The real significance of Mousa Abu Marzook’s Forward interview appears to be that the Hamas leadership wants to make sure that Israelis and the American pro-Israel community understand its positions and its terms. Under the influence of its mentor, the Egyptian Muslim Brotherhood, which is ascending to power in Cairo, it wants to be understood as a “player” in the political sense.
This is important because, in view of Hamas’s stable grip on Gaza, no significant progress toward a territorially comprehensive two-state solution appears possible without its participation.
Yet, judging from the interview, we can’t expect much. Hamas’s positions are as intransigent as ever. For example, Abu Marzook indicates that his movement won’t control terrorist violence emanating from Gaza and, indeed, won’t renounce terrorism against Israeli targets, even if he lamely excuses the deliberate targeting of civilians.
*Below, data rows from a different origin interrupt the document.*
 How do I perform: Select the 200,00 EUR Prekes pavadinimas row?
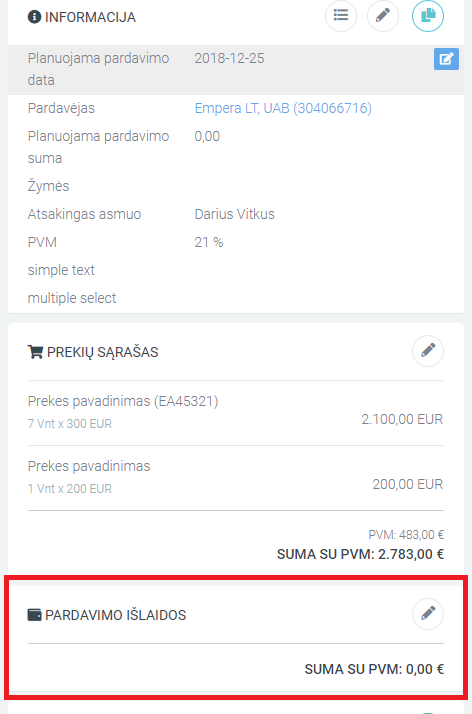[x=236, y=477]
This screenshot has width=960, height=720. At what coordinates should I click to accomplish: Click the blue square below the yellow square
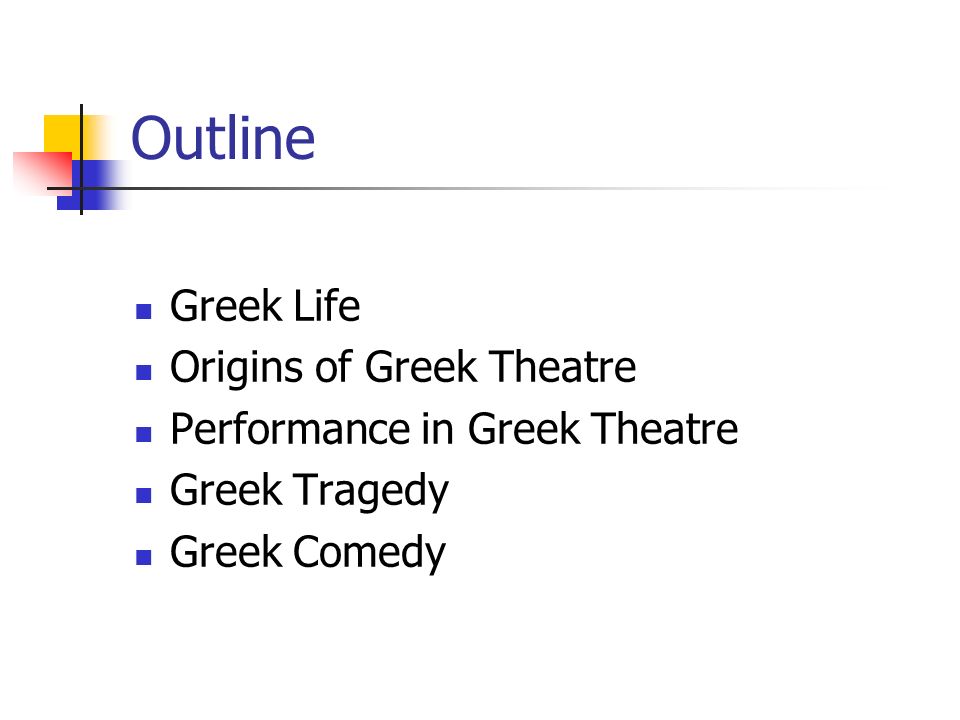pyautogui.click(x=92, y=186)
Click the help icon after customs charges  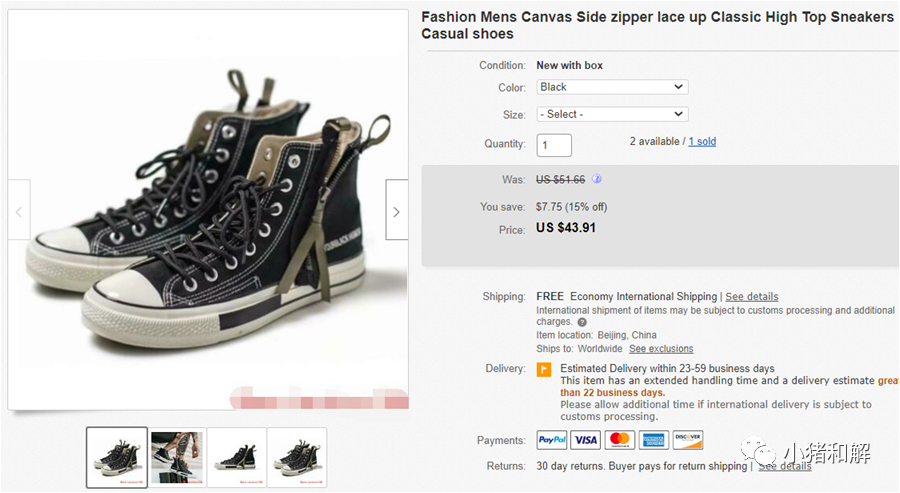[582, 323]
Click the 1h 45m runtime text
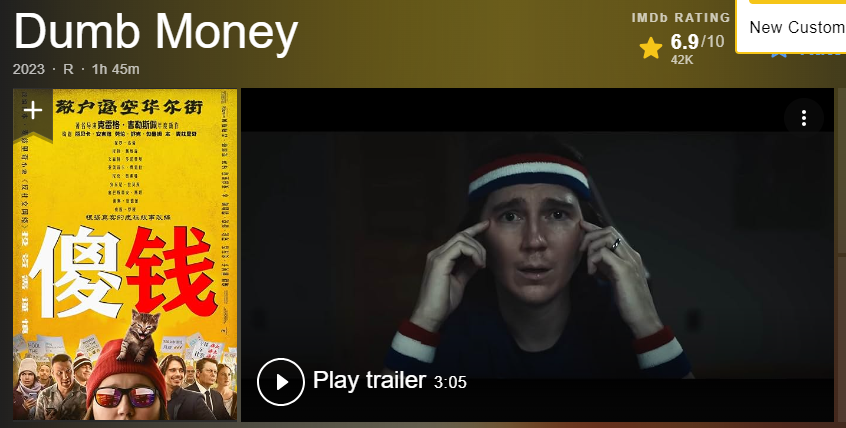Image resolution: width=846 pixels, height=428 pixels. (115, 69)
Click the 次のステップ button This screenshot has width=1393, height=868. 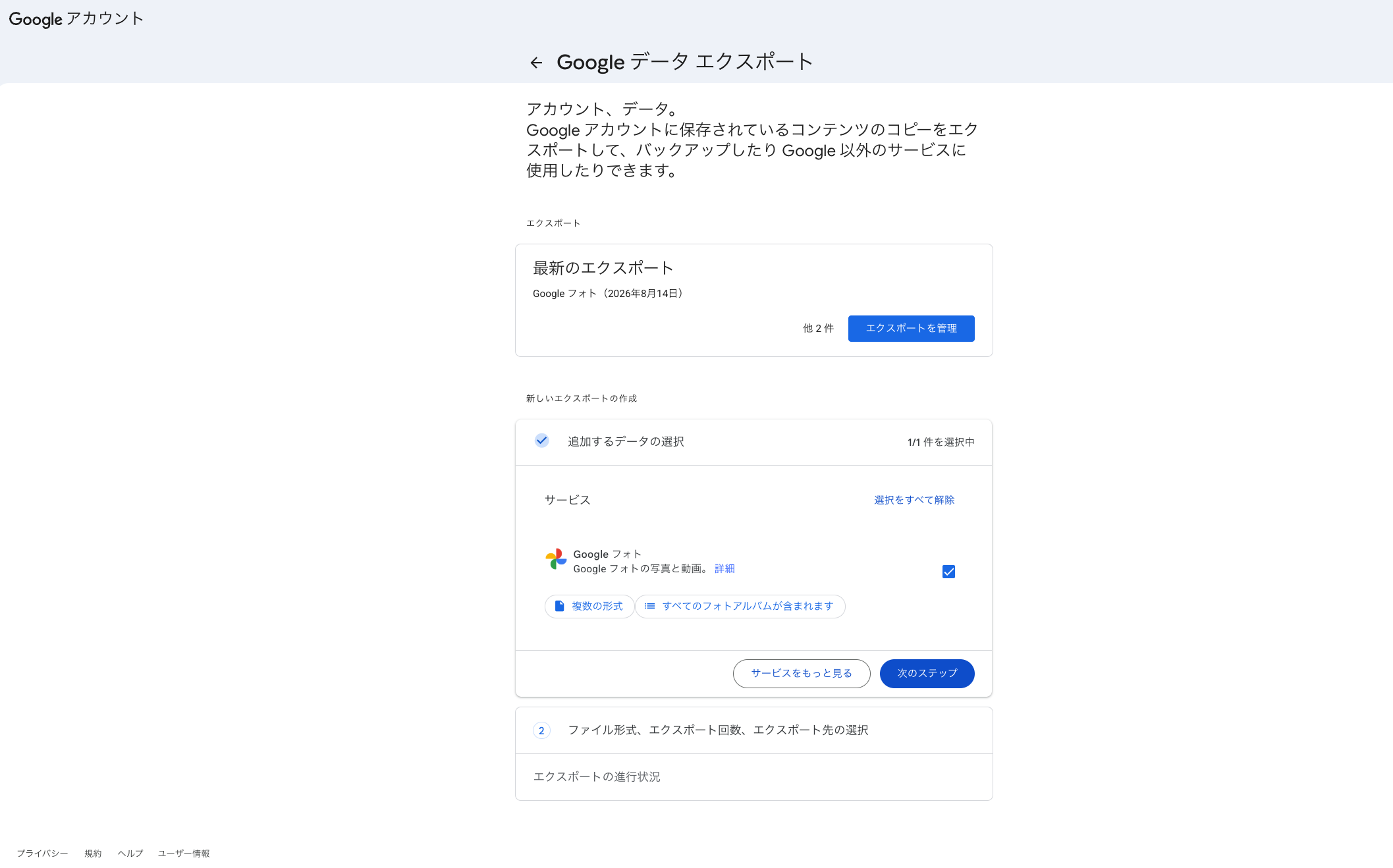pos(927,674)
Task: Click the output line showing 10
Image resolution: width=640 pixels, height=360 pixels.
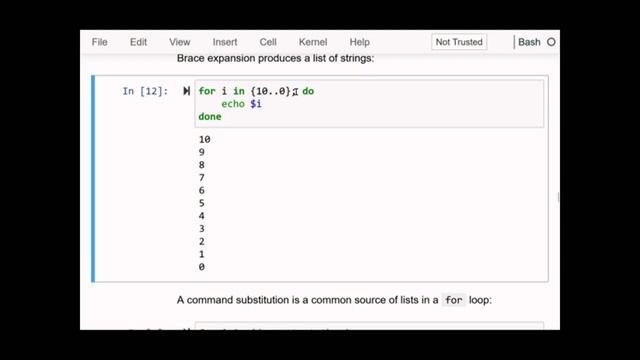Action: (x=204, y=139)
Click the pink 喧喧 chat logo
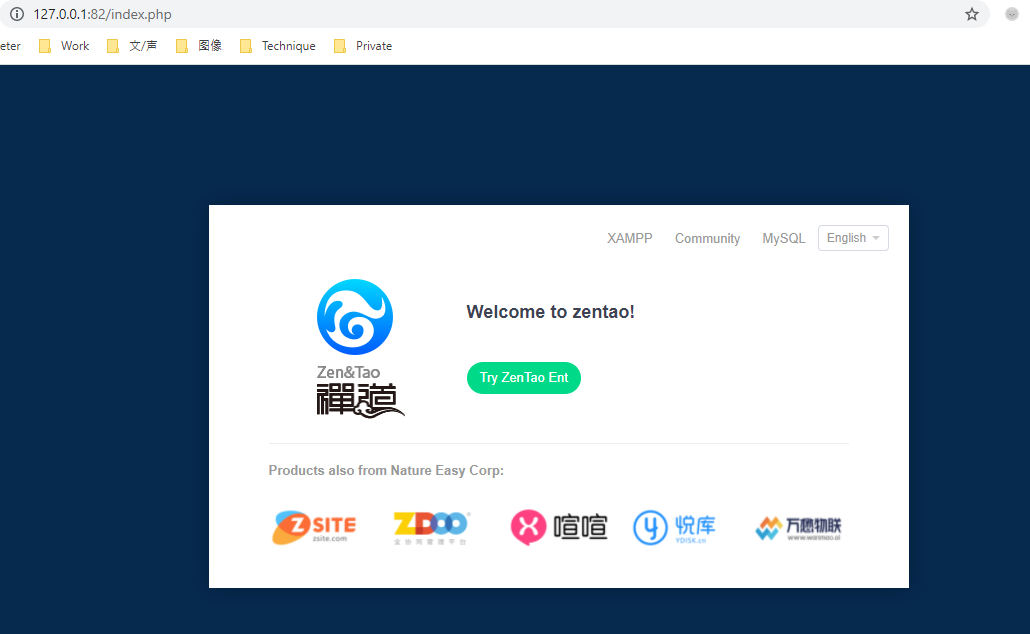The height and width of the screenshot is (634, 1030). click(x=559, y=527)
Nor does the Hamas leader offer any serious prospect of Hamas respecting a peace treaty negotiated by Israel with the more moderate West Bank-based Palestinian leadership. Abu Marzook proposes to treat a two-state peace treaty between Israel and the Palestine Liberation Organization as a hudna, or cease-fire. This might be intriguing had he not described the proposed Israel-Hamas hudna relationship with reference to Syria — with which Israel remains legally in a state of war — rather than, say, Morocco or the Gulf emirates, with which Israel has a variety of quiet contacts. Nor, he asserts, can that proposed relationship be negotiated with Israel. Doesn’t Hamas know that even the Syrians have, on occasion, negotiated with Israel?
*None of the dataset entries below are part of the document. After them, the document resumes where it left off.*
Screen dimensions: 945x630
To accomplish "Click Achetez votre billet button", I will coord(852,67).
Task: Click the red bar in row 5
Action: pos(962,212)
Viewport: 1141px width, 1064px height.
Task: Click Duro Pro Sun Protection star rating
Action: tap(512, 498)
Further, as a condition for a hudna, Abu Marzook insists on a comprehensive right of return to Israel for all 1948 refugees, while pretending to ignore the contradiction: The “return” of millions of “refugees” means the end of the Jewish state. To make sure we understand the real import of his position on “peace,” he wants the entire Palestinian diaspora, most of which is made up of such refugees, to approve in a referendum a PLO-Israel deal that still leaves Hamas in a state of war with Israel.
There are in this interview no serious prospects for peace or even stable coexistence. How can there be, when Abu Marzook’s answers regarding the Hamas charter and the Protocols of the Elders of Zion place him and his movement in a category of willfully ignorant and hateful anti-Semites? There is no breakthrough here, no significant compromise. We’re still dealing with militant Islam.
Yossi Alpher is the former director of Tel Aviv University’s Jaffee Center for Strategic Studies. He currently co-edits bitterlemons.net.